Suara isakan itu membuat Kai kelabakan, tak menyangka akan tersulut emosi hingga membentak lelaki yang dikasihinya itu. Ia meraih kepala Dio dan memeluknya erat, merasa bersalah.
"Dio, maaf, maaf membuatmu takut. Aku hanya begitu khawatir." Ucapnya dengan penyesalan yang mendalam. Dio menggeleng dan melepas pelukan lelaki itu. Ia menatap mata Kai dengan air mata yang masih mengalir dipipinya.
"Aku yang salah hyung…" ucap Dio lemah ditengah tangisnya.
Kai mengangkat tangannya mengusap lelehan air mata itu. Perlahan ia mengusap pipi sang kekasih yang memerah.
"Ayo kita obati lukamu dulu." Ia meraih ransel Dio dan membawanya sebelum membantu Dio berdiri. Dan ia baru menyadari kemeja putih Dio yang ternodai darahnya yang telah mengering hingga cengkeramannya pada lengan namja manis itu menguat. Tapi lelaki itu terlampau lemas hingga kembali jatuh terduduk.
"Ah!" kai mengkerutkan alisnya saat mendengar suara kesakitan itu lolos dari bibir Dio, ia berjongkok dan menaikkan celana Dio. Matanya menajam saat melihat memar kebiruan di kaki kanan lelaki itu.
"Hyung…" Dio bingung harus berkata apa hingga Kai menunjukkan punggungnya pada Dio.
"Naiklah." Ucap lelaki itu dingin. Dengan perlahan ia bangkit menuju punggung lebar itu. Saat badannya diangkat ia mengeratkan pelukan tangannya dileher Kai. Ia bersandar kelelahan pada pundak itu, membagi beban yang terasa begitu berat seharian ini.
"Mian." Hanya itu yang ia ucapkan sebelum jatuh tertidur dibahu Kai.
.
.
Please Save Me
KaiDo's fanfiction
Story by: Z as Gengie
Warn: kekerasan dan kata tidak baik mohon jangan ditiru.
.
.
Kai tak habis pikir dengan masalah apa yang menimpa kekasih kecilnya itu. Ia terkejut saat tadi dokter mengatakan jika kepala Dio harus dijahit karena lukanya yang cukup lebar. Untungnya tak ada kerusakan yang membuat organ dalam lelaki itu terganggu. Dan lagi ia kembali terkejut saat tau tak hanya kepala dan kaki lelaki itu yang terluka, dibalik seragamnya, tubuh lelaki itu penuh dengan lebam biru yang menghiasi permukaan kulit sang kekasih. Bukan hanya luka baru tapi luka lama yang masih meninggalkan bekas pada tubuh itu. Ia meringis saat melihat lebam biru yang ada ditulang rusuk Dio, tak dapat membayangkan bagaimana rasa sakit yang diterima oleh tubuh lelaki itu.

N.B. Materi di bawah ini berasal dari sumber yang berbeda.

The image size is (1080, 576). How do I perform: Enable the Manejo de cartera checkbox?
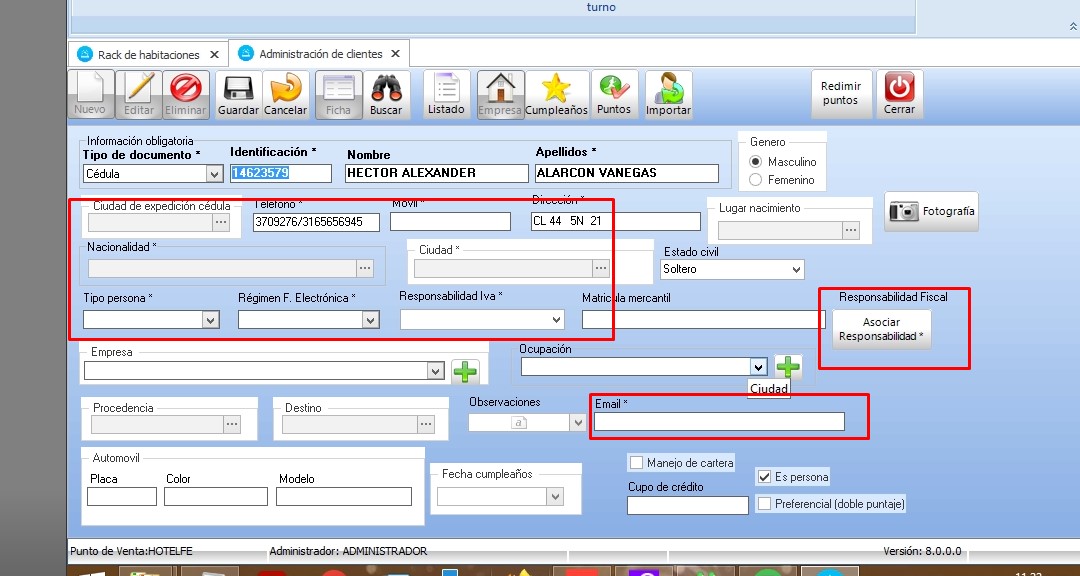636,463
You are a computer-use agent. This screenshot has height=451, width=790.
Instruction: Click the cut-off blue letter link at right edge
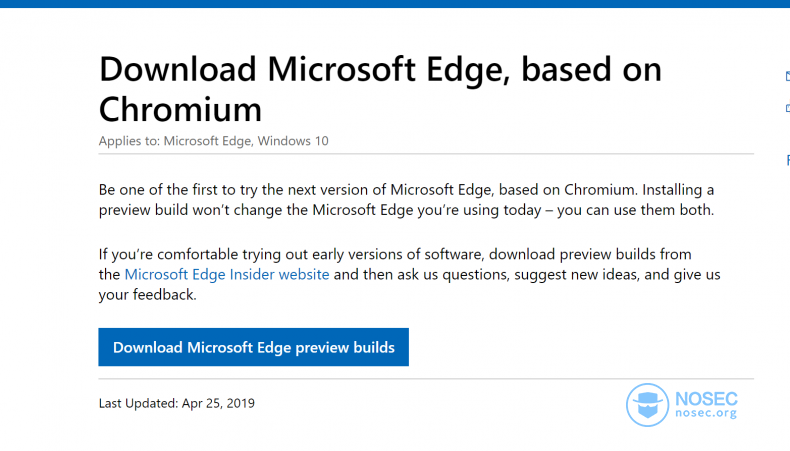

Ia termenung sambil meremas tangan kekasihnya yang masih terlelap tidur diranjang rumah sakit. Ia dan Dio sudah menjalin hubungan selama dua tahun ini, dan ia merutuk diri karena baru mengetahui perihal luka yang ada ditubuh lelaki itu.
Ia ingat saat pertama kali bertemu dengan lelaki itu di taman. Saat itu ia sedang penat menghadapi masalah perusahaannya hingga memilih merilekskan diri untuk berjalan di taman pada sore itu.
Ia memilih duduk dan membayangkan masalah yang menimpanya, tak sadar jika ada seorang siswa SMA yang sudah mengambil tempat diujung lain kursi yang ia duduki. Lelaki itu mendesis dan menyadarkannya dari lamunan yang begitu menyebalkan. Mereka berdua sama-sama menatap dan Kai berpikir mata lelaki itu sungguh indah dan besar. Jarang sekali ia melihat seorang lelaki dengan mata seperti lelaki itu.
Kai tersenyum berusaha bersikap ramah tapi lelaki mungil disampingnya membalikkan wajah tak perduli dan kembali melihat luka yang ada dilengannya, ia meringis dan Kai memilih tak ambil pusing. Hingga tepat jam tujuh malam anak itu bangkit dan pergi dengan tergesa.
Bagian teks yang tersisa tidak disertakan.